== WORK TO DO ==
Please arrange the stretch from the line that contains "This screenshot has" through the line that contains "will (x=37, y=70)." as a two-column CSV with the headers text and answer. Give one CSV line for each row, with its text and its answer each in one quoted field and line breaks turned into spaces.

== EXTRACTED MATERIAL ==

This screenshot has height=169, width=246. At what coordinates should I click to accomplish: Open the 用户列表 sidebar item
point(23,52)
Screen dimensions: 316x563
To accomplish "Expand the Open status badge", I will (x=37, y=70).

--

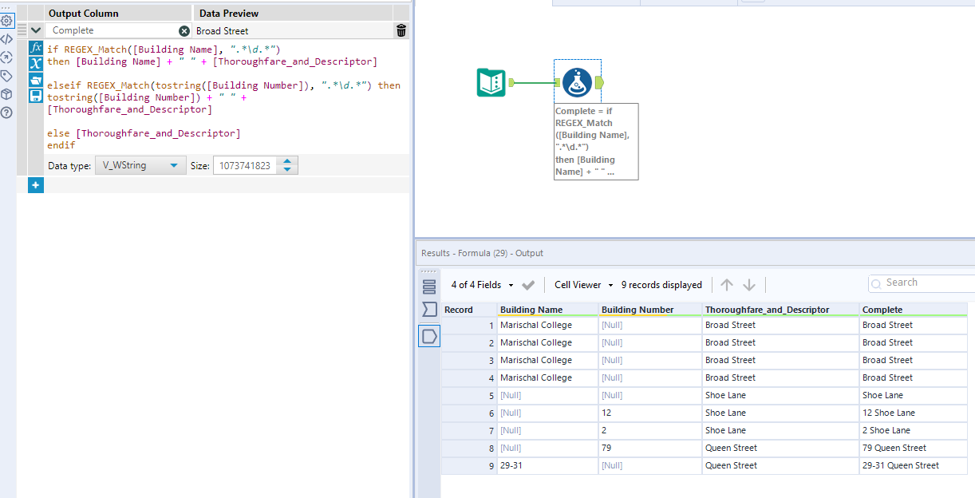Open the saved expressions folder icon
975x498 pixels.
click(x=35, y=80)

== ANSWER TO THE EXERCISE ==
text,answer
"This screenshot has height=169, width=246. At what coordinates should I click to accomplish: Open the 用户列表 sidebar item","point(23,52)"
"Screen dimensions: 316x563 To accomplish ""Expand the Open status badge"",","I will (x=37, y=70)."